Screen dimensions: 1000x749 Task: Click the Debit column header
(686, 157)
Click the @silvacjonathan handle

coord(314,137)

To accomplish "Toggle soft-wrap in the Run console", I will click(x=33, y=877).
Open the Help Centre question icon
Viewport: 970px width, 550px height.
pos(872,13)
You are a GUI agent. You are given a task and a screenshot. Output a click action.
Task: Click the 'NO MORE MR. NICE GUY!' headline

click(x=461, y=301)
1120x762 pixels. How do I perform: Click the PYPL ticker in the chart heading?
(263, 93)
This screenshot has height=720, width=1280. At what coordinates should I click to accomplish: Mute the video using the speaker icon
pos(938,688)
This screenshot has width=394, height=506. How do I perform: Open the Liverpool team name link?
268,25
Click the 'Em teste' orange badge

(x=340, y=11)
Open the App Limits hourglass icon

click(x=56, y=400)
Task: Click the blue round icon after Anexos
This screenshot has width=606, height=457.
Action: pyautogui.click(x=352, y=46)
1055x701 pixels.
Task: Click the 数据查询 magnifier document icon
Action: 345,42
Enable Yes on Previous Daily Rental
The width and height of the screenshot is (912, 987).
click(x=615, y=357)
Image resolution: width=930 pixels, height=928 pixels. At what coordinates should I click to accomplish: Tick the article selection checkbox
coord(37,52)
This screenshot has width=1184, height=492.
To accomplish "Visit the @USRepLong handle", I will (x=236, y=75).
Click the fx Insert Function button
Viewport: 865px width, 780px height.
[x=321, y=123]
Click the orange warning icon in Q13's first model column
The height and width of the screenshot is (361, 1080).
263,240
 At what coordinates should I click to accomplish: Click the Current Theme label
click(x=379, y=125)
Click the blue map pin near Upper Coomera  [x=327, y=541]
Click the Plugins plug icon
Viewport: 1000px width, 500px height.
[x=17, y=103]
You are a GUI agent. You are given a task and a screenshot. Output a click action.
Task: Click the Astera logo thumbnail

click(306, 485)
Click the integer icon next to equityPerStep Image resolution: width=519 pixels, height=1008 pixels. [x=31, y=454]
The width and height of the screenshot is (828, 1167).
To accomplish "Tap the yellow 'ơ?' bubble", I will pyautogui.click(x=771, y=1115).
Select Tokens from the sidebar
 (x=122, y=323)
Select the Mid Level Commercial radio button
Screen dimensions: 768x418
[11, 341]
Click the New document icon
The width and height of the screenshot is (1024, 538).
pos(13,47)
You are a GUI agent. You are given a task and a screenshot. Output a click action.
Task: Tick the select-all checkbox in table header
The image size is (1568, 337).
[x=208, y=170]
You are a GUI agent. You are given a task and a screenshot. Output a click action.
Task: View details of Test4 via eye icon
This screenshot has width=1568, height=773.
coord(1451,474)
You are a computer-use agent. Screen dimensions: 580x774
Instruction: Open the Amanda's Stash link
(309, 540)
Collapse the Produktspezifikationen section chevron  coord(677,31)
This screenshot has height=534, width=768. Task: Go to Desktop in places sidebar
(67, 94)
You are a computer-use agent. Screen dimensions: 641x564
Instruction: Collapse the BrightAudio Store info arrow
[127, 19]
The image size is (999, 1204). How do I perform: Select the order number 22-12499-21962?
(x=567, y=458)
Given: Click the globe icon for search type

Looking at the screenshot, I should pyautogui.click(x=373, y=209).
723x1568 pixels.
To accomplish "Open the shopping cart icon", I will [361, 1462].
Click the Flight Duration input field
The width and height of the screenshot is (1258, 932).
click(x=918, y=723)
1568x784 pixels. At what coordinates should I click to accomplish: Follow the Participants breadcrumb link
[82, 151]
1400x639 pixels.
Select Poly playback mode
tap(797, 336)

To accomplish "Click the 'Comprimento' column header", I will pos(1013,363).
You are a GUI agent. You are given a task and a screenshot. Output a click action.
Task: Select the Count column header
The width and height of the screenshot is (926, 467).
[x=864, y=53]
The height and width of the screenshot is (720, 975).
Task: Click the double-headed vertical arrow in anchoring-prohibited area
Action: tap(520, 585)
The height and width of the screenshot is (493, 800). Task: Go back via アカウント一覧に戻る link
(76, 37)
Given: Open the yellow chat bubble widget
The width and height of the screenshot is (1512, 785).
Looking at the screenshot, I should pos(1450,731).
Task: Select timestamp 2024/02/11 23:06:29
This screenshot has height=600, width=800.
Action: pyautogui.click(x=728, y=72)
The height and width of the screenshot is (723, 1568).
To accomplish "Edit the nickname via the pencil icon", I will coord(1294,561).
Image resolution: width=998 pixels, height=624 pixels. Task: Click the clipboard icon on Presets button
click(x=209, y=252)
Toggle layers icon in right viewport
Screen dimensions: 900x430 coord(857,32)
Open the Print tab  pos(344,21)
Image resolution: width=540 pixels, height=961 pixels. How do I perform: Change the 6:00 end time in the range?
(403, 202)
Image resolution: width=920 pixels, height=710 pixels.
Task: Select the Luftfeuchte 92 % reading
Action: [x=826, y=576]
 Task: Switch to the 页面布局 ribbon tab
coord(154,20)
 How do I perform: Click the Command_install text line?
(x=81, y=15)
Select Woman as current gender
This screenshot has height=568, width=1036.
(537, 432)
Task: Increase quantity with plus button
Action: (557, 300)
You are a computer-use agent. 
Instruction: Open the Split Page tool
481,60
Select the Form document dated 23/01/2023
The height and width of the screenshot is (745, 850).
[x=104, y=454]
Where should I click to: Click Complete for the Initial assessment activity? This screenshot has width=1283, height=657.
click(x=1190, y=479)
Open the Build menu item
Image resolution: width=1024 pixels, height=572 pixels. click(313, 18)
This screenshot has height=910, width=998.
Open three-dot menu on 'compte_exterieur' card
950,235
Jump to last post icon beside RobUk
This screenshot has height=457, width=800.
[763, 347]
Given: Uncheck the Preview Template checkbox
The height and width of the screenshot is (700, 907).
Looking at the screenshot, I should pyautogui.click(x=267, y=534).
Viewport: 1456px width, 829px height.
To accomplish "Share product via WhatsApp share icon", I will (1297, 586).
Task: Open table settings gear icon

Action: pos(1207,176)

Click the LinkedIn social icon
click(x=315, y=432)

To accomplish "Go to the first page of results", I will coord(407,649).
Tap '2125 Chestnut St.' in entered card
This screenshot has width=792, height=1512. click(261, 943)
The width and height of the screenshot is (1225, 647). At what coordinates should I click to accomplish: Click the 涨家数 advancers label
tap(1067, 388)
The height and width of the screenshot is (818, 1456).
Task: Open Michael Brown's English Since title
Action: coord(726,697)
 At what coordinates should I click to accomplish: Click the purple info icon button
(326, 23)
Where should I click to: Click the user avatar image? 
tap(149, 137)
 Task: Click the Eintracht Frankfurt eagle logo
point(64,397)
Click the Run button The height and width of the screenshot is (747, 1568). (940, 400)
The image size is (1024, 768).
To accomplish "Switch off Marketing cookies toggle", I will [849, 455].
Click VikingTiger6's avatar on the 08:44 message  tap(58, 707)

_ _ _ _ _

== ASSIGNMENT ==
Repeat the material above in full so that each line matches the original exactly.

== SOLUTION FOR THIS EXERCISE ==
Screen dimensions: 1000x749 Task: Click the Debit column header
(686, 157)
Click the @silvacjonathan handle

coord(314,137)

To accomplish "Toggle soft-wrap in the Run console", I will click(x=33, y=877).
Open the Help Centre question icon
Viewport: 970px width, 550px height.
pos(872,13)
You are a GUI agent. You are given a task and a screenshot. Output a click action.
Task: Click the 'NO MORE MR. NICE GUY!' headline

click(x=461, y=301)
1120x762 pixels. How do I perform: Click the PYPL ticker in the chart heading?
(263, 93)
This screenshot has height=720, width=1280. At what coordinates should I click to accomplish: Mute the video using the speaker icon
pos(938,688)
This screenshot has width=394, height=506. How do I perform: Open the Liverpool team name link?
268,25
Click the 'Em teste' orange badge

(x=340, y=11)
Open the App Limits hourglass icon

click(x=56, y=400)
Task: Click the blue round icon after Anexos
This screenshot has width=606, height=457.
Action: pyautogui.click(x=352, y=46)
1055x701 pixels.
Task: Click the 数据查询 magnifier document icon
Action: 345,42
Enable Yes on Previous Daily Rental
The width and height of the screenshot is (912, 987).
click(x=615, y=357)
Image resolution: width=930 pixels, height=928 pixels. At what coordinates should I click to accomplish: Tick the article selection checkbox
coord(37,52)
This screenshot has width=1184, height=492.
To accomplish "Visit the @USRepLong handle", I will (x=236, y=75).
Click the fx Insert Function button
Viewport: 865px width, 780px height.
[x=321, y=123]
Click the orange warning icon in Q13's first model column
The height and width of the screenshot is (361, 1080).
263,240
 At what coordinates should I click to accomplish: Click the Current Theme label
click(x=379, y=125)
Click the blue map pin near Upper Coomera  [x=327, y=541]
Click the Plugins plug icon
Viewport: 1000px width, 500px height.
[x=17, y=103]
You are a GUI agent. You are given a task and a screenshot. Output a click action.
Task: Click the Astera logo thumbnail

click(306, 485)
Click the integer icon next to equityPerStep Image resolution: width=519 pixels, height=1008 pixels. [x=31, y=454]
The width and height of the screenshot is (828, 1167).
To accomplish "Tap the yellow 'ơ?' bubble", I will pyautogui.click(x=771, y=1115).
Select Tokens from the sidebar
 (x=122, y=323)
Select the Mid Level Commercial radio button
Screen dimensions: 768x418
[11, 341]
Click the New document icon
The width and height of the screenshot is (1024, 538).
pos(13,47)
You are a GUI agent. You are given a task and a screenshot. Output a click action.
Task: Tick the select-all checkbox in table header
The image size is (1568, 337).
[x=208, y=170]
You are a GUI agent. You are given a task and a screenshot. Output a click action.
Task: View details of Test4 via eye icon
This screenshot has width=1568, height=773.
coord(1451,474)
You are a computer-use agent. Screen dimensions: 580x774
Instruction: Open the Amanda's Stash link
(309, 540)
Collapse the Produktspezifikationen section chevron  coord(677,31)
This screenshot has height=534, width=768. Task: Go to Desktop in places sidebar
(67, 94)
You are a computer-use agent. Screen dimensions: 641x564
Instruction: Collapse the BrightAudio Store info arrow
[127, 19]
The image size is (999, 1204). How do I perform: Select the order number 22-12499-21962?
(x=567, y=458)
Given: Click the globe icon for search type

Looking at the screenshot, I should pyautogui.click(x=373, y=209).
723x1568 pixels.
To accomplish "Open the shopping cart icon", I will [361, 1462].
Click the Flight Duration input field
The width and height of the screenshot is (1258, 932).
click(x=918, y=723)
1568x784 pixels. At what coordinates should I click to accomplish: Follow the Participants breadcrumb link
[82, 151]
1400x639 pixels.
Select Poly playback mode
tap(797, 336)

To accomplish "Click the 'Comprimento' column header", I will pos(1013,363).
You are a GUI agent. You are given a task and a screenshot. Output a click action.
Task: Select the Count column header
The width and height of the screenshot is (926, 467).
[x=864, y=53]
The height and width of the screenshot is (720, 975).
Task: Click the double-headed vertical arrow in anchoring-prohibited area
Action: tap(520, 585)
The height and width of the screenshot is (493, 800). Task: Go back via アカウント一覧に戻る link
(76, 37)
Given: Open the yellow chat bubble widget
The width and height of the screenshot is (1512, 785).
Looking at the screenshot, I should pos(1450,731).
Task: Select timestamp 2024/02/11 23:06:29
This screenshot has height=600, width=800.
Action: pyautogui.click(x=728, y=72)
The height and width of the screenshot is (723, 1568).
To accomplish "Edit the nickname via the pencil icon", I will coord(1294,561).
Image resolution: width=998 pixels, height=624 pixels. Task: Click the clipboard icon on Presets button
click(x=209, y=252)
Toggle layers icon in right viewport
Screen dimensions: 900x430 coord(857,32)
Open the Print tab  pos(344,21)
Image resolution: width=540 pixels, height=961 pixels. How do I perform: Change the 6:00 end time in the range?
(403, 202)
Image resolution: width=920 pixels, height=710 pixels.
Task: Select the Luftfeuchte 92 % reading
Action: [x=826, y=576]
 Task: Switch to the 页面布局 ribbon tab
coord(154,20)
 How do I perform: Click the Command_install text line?
(x=81, y=15)
Select Woman as current gender
This screenshot has height=568, width=1036.
(537, 432)
Task: Increase quantity with plus button
Action: (557, 300)
You are a computer-use agent. 
Instruction: Open the Split Page tool
481,60
Select the Form document dated 23/01/2023
The height and width of the screenshot is (745, 850).
[x=104, y=454]
Where should I click to: Click Complete for the Initial assessment activity? This screenshot has width=1283, height=657.
click(x=1190, y=479)
Open the Build menu item
Image resolution: width=1024 pixels, height=572 pixels. click(313, 18)
This screenshot has height=910, width=998.
Open three-dot menu on 'compte_exterieur' card
950,235
Jump to last post icon beside RobUk
This screenshot has height=457, width=800.
[763, 347]
Given: Uncheck the Preview Template checkbox
The height and width of the screenshot is (700, 907).
Looking at the screenshot, I should pyautogui.click(x=267, y=534).
Viewport: 1456px width, 829px height.
To accomplish "Share product via WhatsApp share icon", I will (1297, 586).
Task: Open table settings gear icon

Action: pos(1207,176)

Click the LinkedIn social icon
click(x=315, y=432)

To accomplish "Go to the first page of results", I will coord(407,649).
Tap '2125 Chestnut St.' in entered card
This screenshot has width=792, height=1512. click(261, 943)
The width and height of the screenshot is (1225, 647). At what coordinates should I click to accomplish: Click the 涨家数 advancers label
tap(1067, 388)
The height and width of the screenshot is (818, 1456).
Task: Open Michael Brown's English Since title
Action: coord(726,697)
 At what coordinates should I click to accomplish: Click the purple info icon button
(326, 23)
Where should I click to: Click the user avatar image? 
tap(149, 137)
 Task: Click the Eintracht Frankfurt eagle logo
point(64,397)
Click the Run button The height and width of the screenshot is (747, 1568). (940, 400)
The image size is (1024, 768).
To accomplish "Switch off Marketing cookies toggle", I will [849, 455].
Click VikingTiger6's avatar on the 08:44 message  tap(58, 707)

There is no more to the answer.